Updated

A Senate measure to extend federal unemployment benefits (search) failed by two votes Thursday despite the election year support of 12 Republicans from states hit hard by layoffs.

Democrats tried to attach the amendment to a gun liability bill (search), but it failed 58-39 in the GOP-controlled Senate. The margin was two votes shy of the 60 needed to overcome a procedural objection.

The measure would have extended the emergency benefits program for six months, providing 13 weeks of extra unemployment benefits to people who exhaust their state benefits - usually after 26 weeks.

The unemployment rate dropped to 5.8 percent last month from a high of 6.4 percent last summer, but the economy still is not producing many new jobs. In fact, more than 2,400 U.S. employers reported laying off 50 or more workers in January, according to the Labor Department (search). It was the third-highest level since the government started tracking mass layoffs a decade ago.

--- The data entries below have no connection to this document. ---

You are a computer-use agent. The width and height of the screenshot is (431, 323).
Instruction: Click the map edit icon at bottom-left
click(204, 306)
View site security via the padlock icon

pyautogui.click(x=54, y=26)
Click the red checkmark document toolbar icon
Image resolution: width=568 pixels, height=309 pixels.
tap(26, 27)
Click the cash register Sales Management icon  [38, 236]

Democrats are seizing on the troubled job market to boost their election prospects in November. Some Republicans think that they might be vulnerable.

Those concerns led 39 Republicans to break rank last month to support a benefits extension in the House.

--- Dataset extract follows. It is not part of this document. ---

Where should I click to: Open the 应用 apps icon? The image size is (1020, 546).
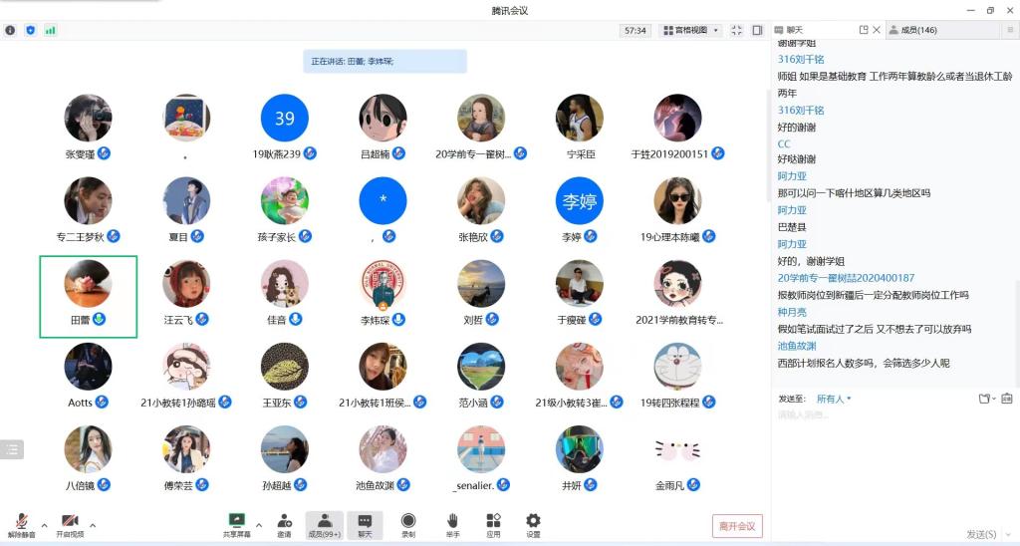pyautogui.click(x=493, y=523)
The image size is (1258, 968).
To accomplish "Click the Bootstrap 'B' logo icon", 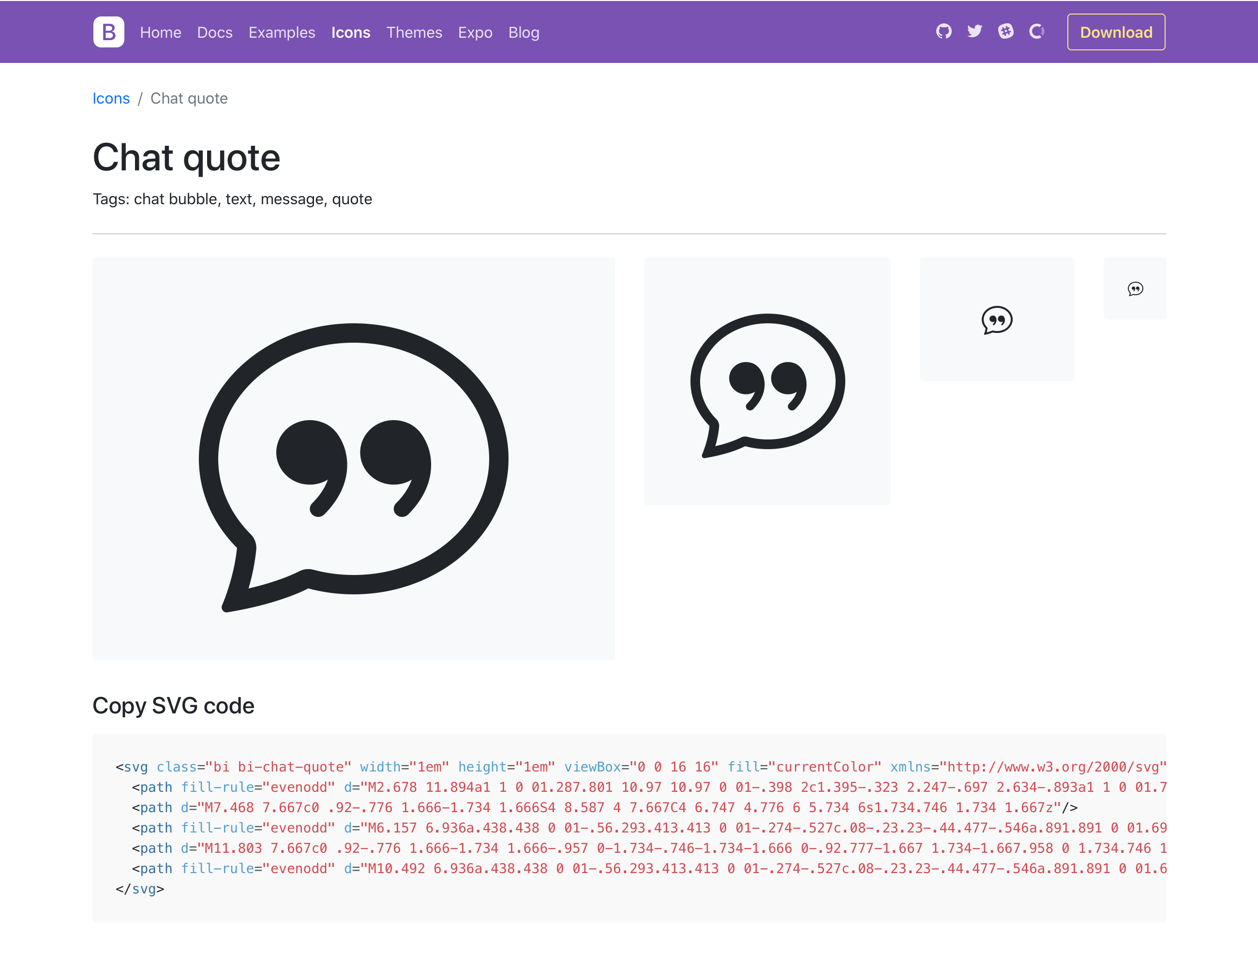I will [108, 32].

"This vote sends a clear message to 1600 Pennsylvania Avenue that we cannot keep ignoring the needs of Americans displaced by this faltering economy," said Sen. Edward M. Kennedy, D-Mass.

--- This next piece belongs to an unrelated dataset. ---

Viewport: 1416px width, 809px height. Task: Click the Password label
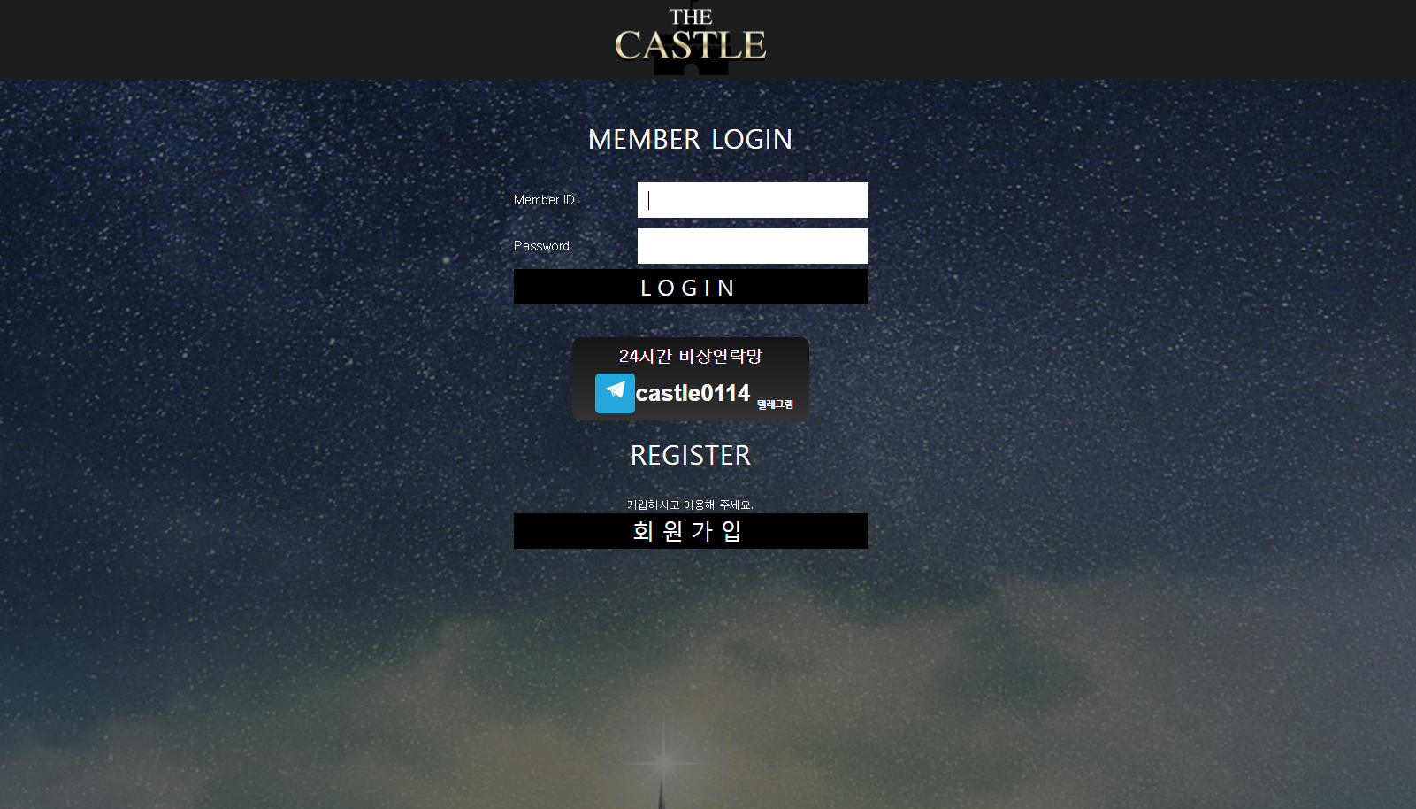tap(541, 246)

Republicans said the unemployment rate was consistently dropping and is much lower than in previous recessions. It hit 7.7 percent in 1992 and 10.8 percent in 1982.

"I think we have to determine when's enough," said Sen. Don Nickles, R-Okla. "And I happen to think that we've crossed that line."

Nickles said jobless workers have more incentive to find a job when the extra unemployment benefits stop. "The more you pay people not to work, the less inclined they are to work," he said.

Republicans voting in favor of the extension were: Sens. Christopher Bond of Missouri, Lincoln Chafee of Rhode Island, Susan Collins of Maine, Mike DeWine of Ohio, Elizabeth Dole of North Carolina, John McCain of Arizona, Lisa Murkowski of Alaska, Gordon Smith of Oregon, Olympia Snowe of Maine, Arlen Specter of Pennsylvania, James Talent of Missouri and George Voinovich of Ohio.

Sen. Zell Miller of Georgia was the only Democrat to oppose the amendment.